(Collected data entries)
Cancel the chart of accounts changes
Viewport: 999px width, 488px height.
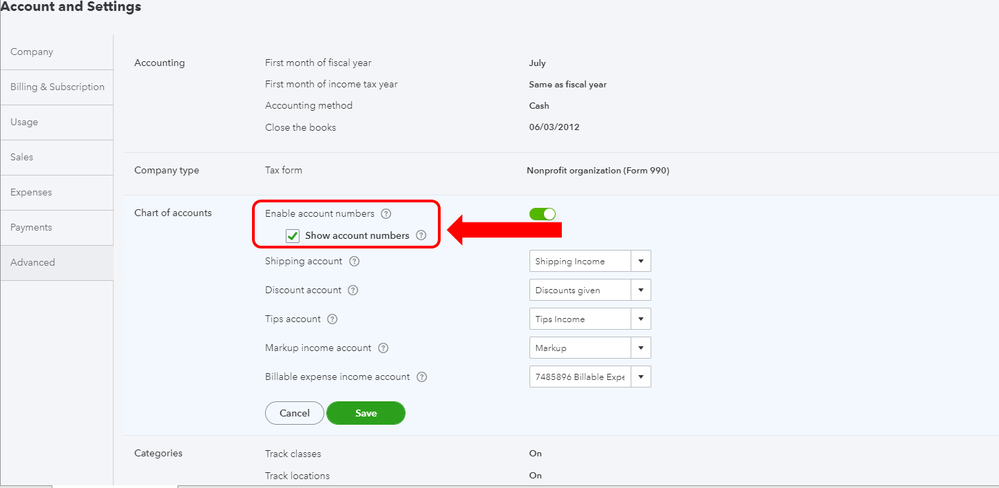click(x=294, y=413)
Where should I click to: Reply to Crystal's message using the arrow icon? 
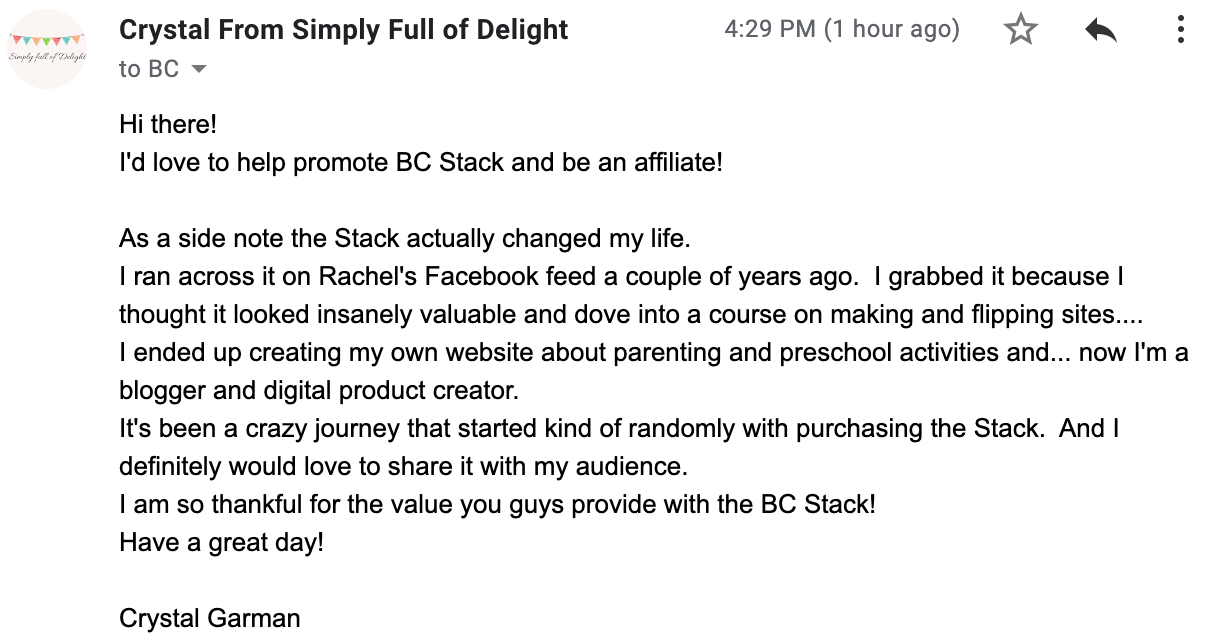(x=1100, y=30)
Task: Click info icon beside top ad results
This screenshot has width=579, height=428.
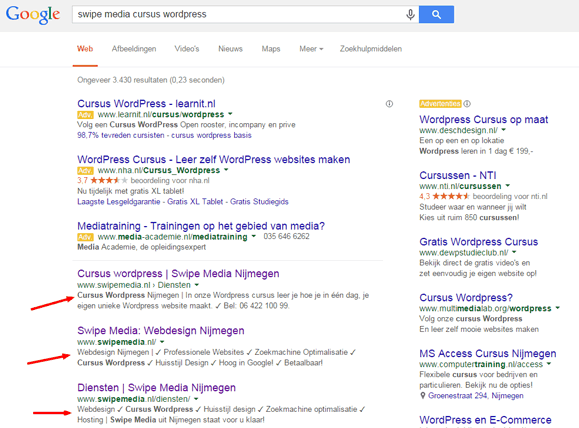Action: pos(389,104)
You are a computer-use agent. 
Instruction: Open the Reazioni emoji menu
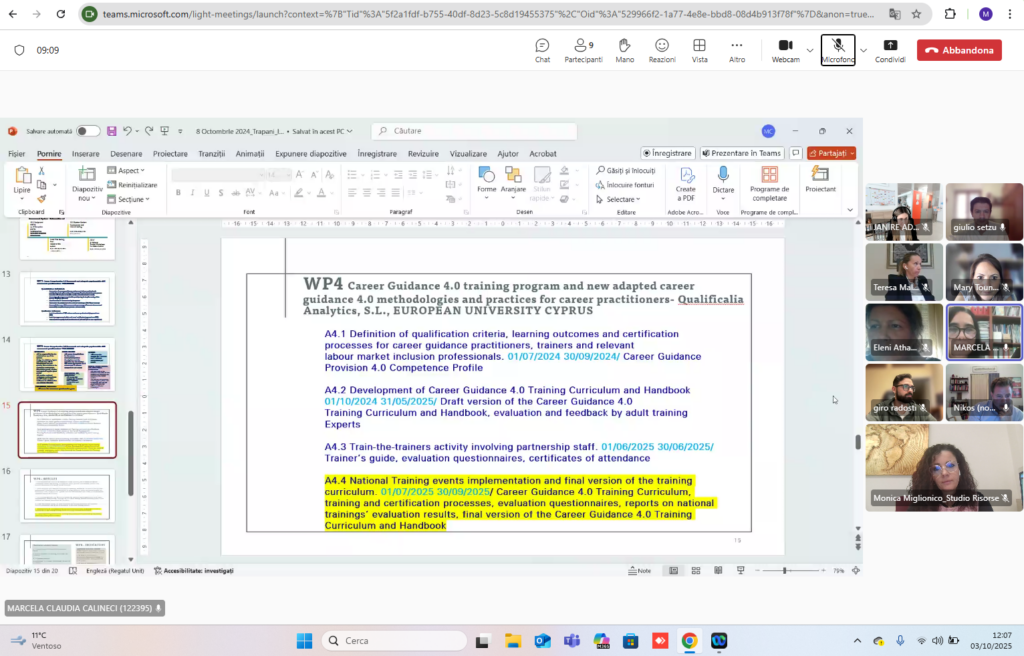point(662,50)
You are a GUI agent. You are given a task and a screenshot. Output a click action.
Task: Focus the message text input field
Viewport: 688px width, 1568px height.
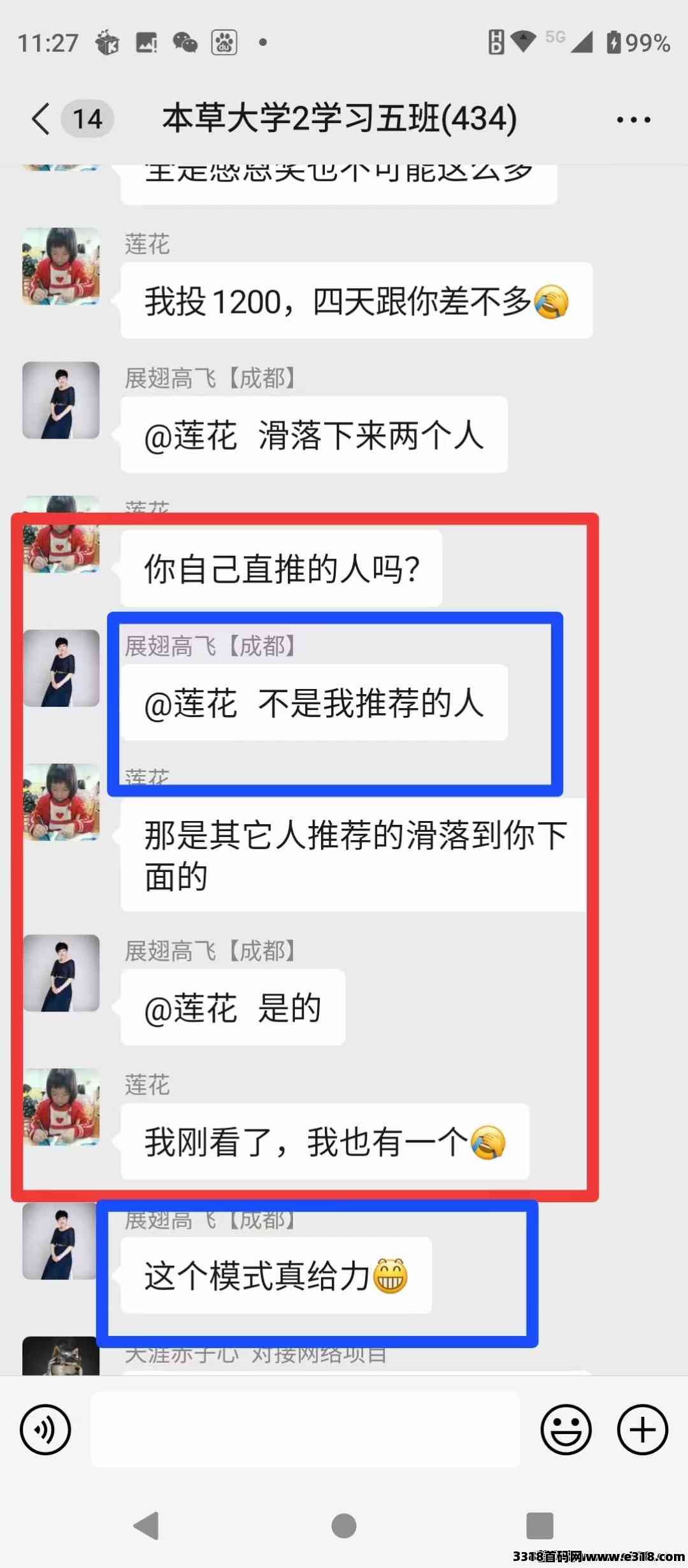[x=305, y=1429]
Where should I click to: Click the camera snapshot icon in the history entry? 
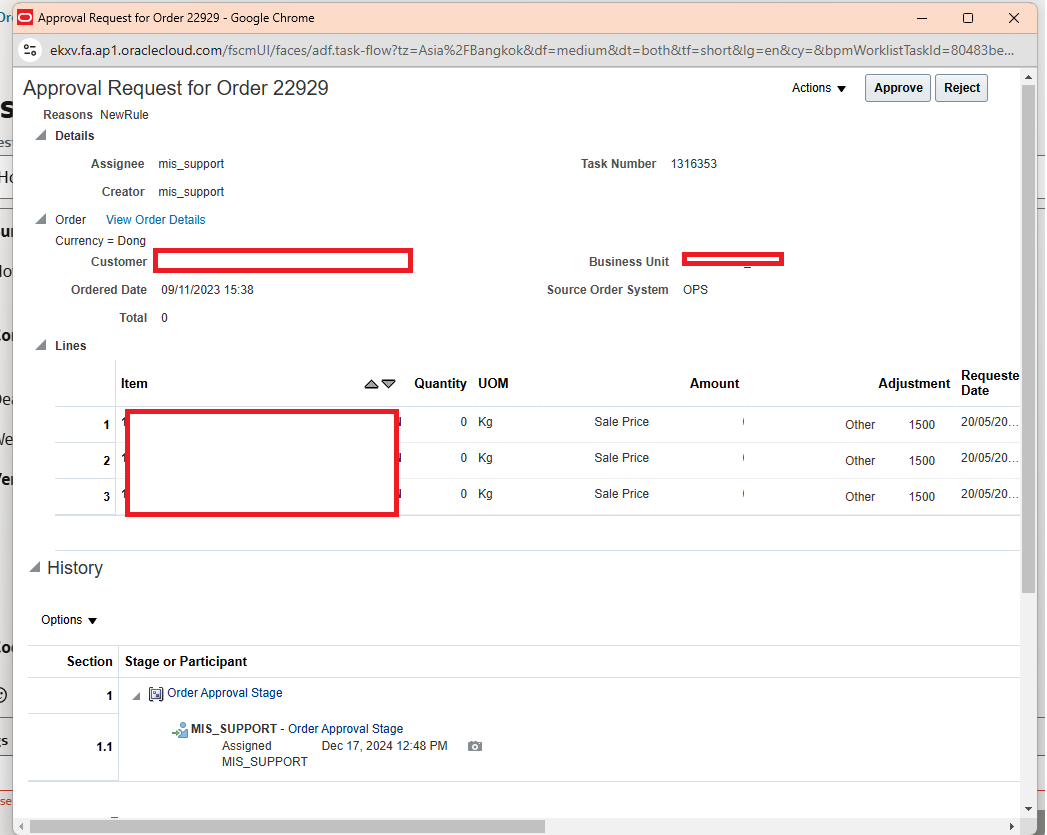click(x=474, y=746)
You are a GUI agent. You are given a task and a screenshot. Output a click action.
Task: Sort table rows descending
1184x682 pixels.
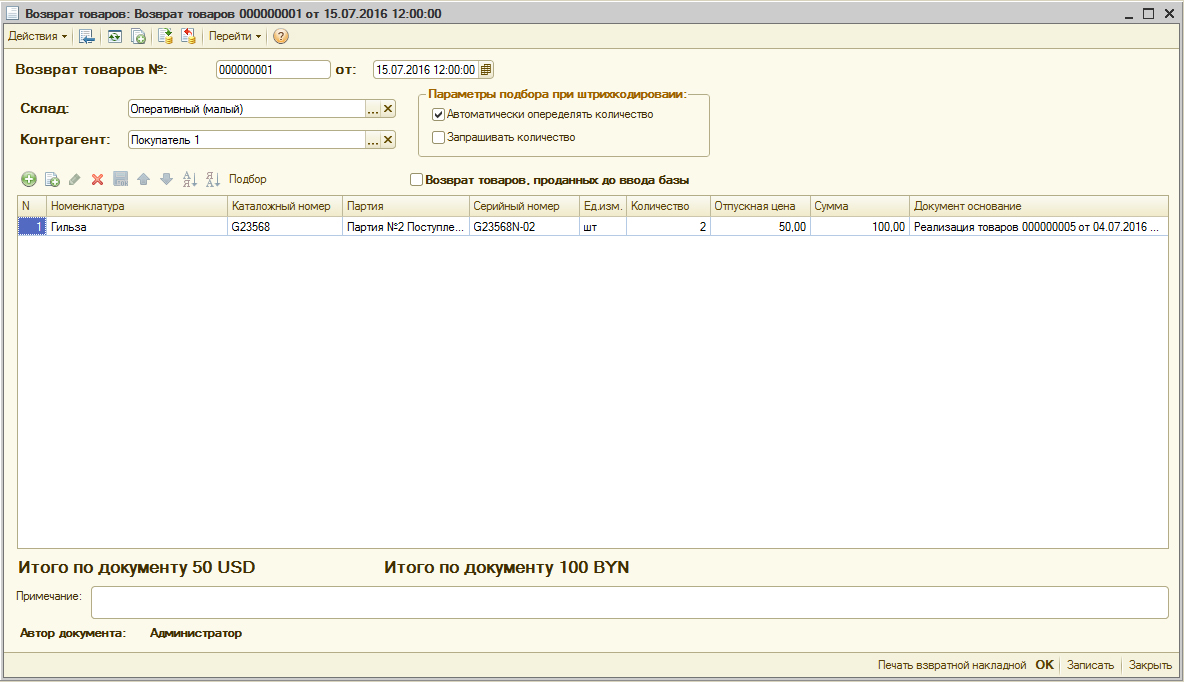point(212,180)
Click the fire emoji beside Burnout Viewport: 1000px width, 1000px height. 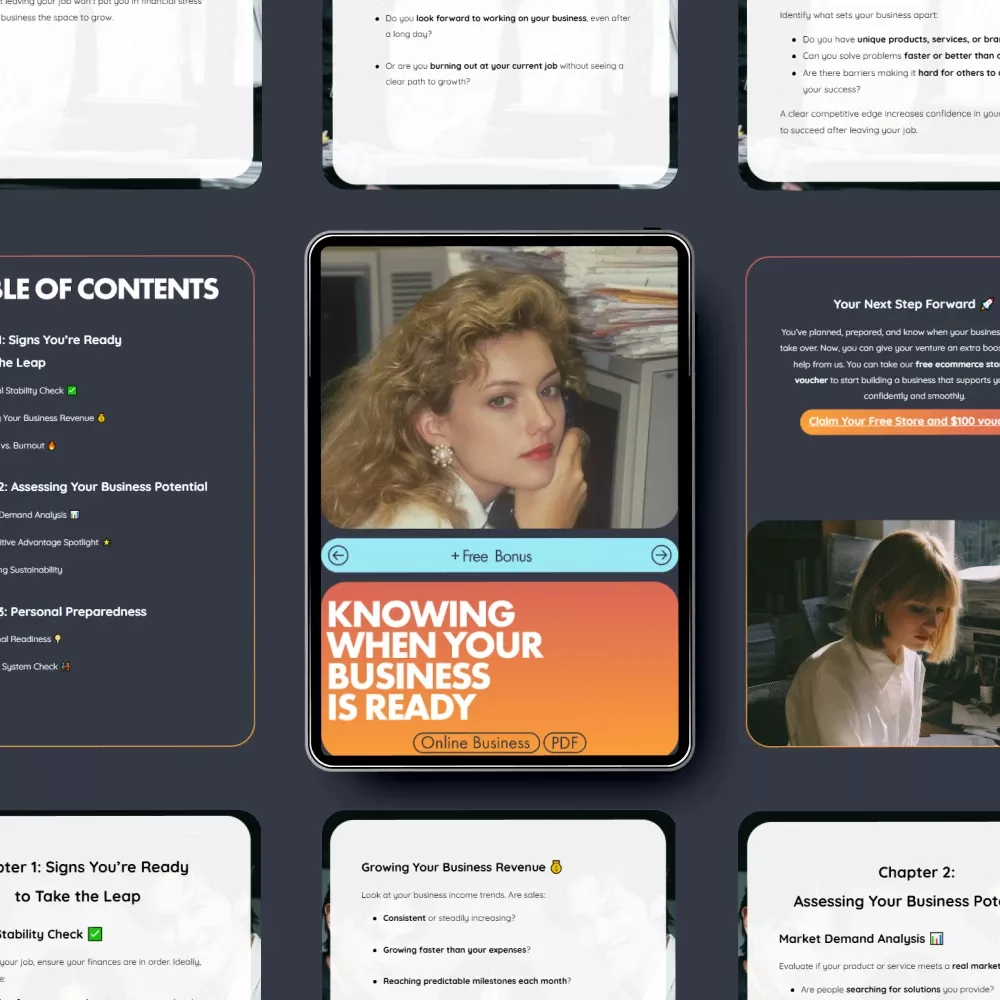(x=52, y=446)
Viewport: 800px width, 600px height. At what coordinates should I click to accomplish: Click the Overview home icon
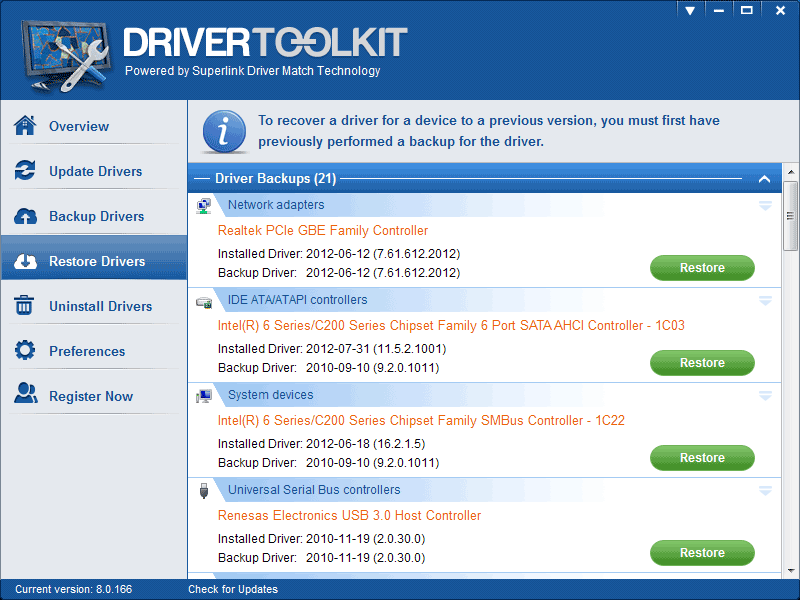coord(25,126)
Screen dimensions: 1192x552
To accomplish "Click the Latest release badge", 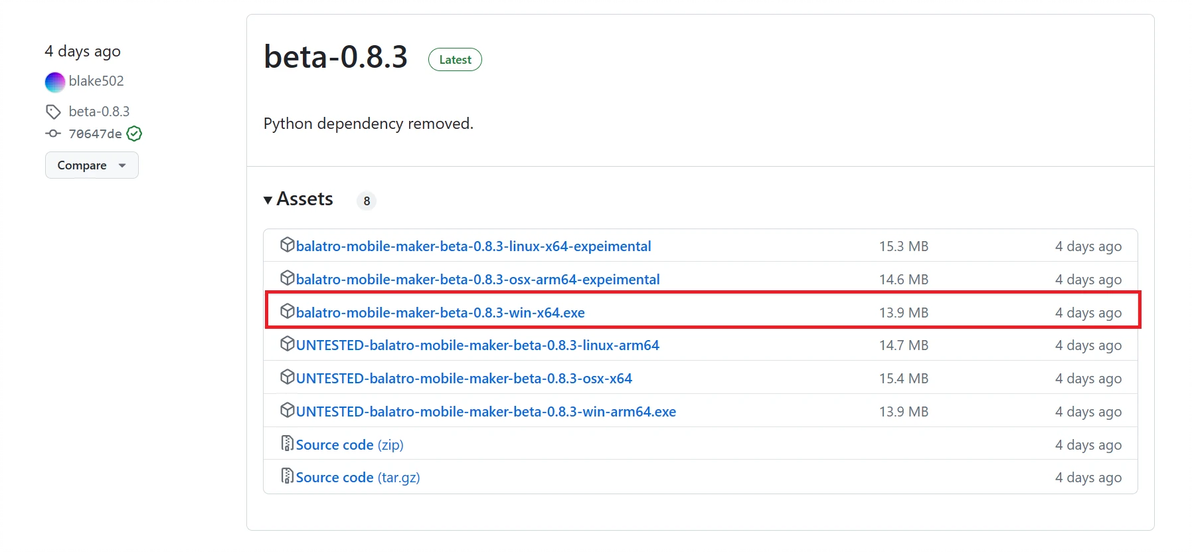I will pos(455,60).
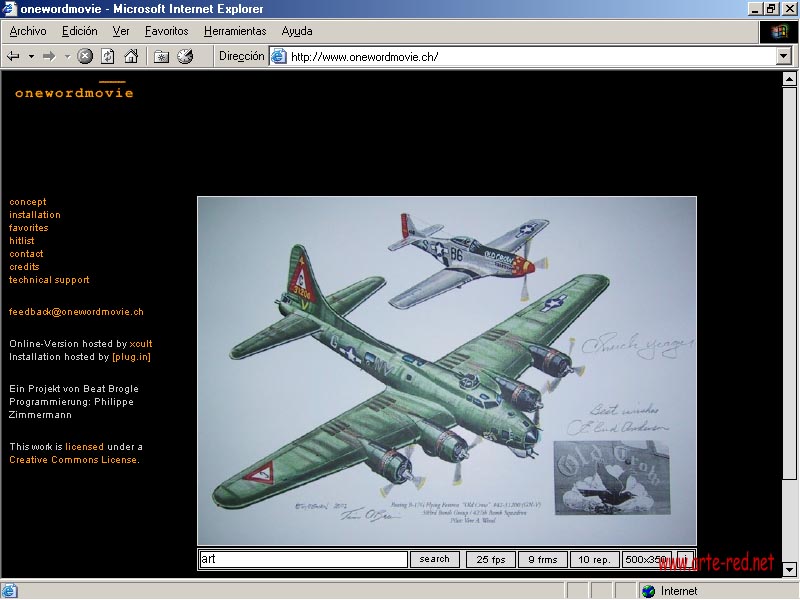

What you will do
What is needed is an exact copy of each line from the top of the data above through the line containing "Task: Click info icon beside top ad results", with no pictures.

Answer for this exercise
Cancel the chart of accounts changes
Viewport: 999px width, 488px height.
click(x=294, y=413)
Where should I click to: Reply to Crystal's message using the arrow icon? 
(x=1100, y=30)
Task: Click info icon beside top ad results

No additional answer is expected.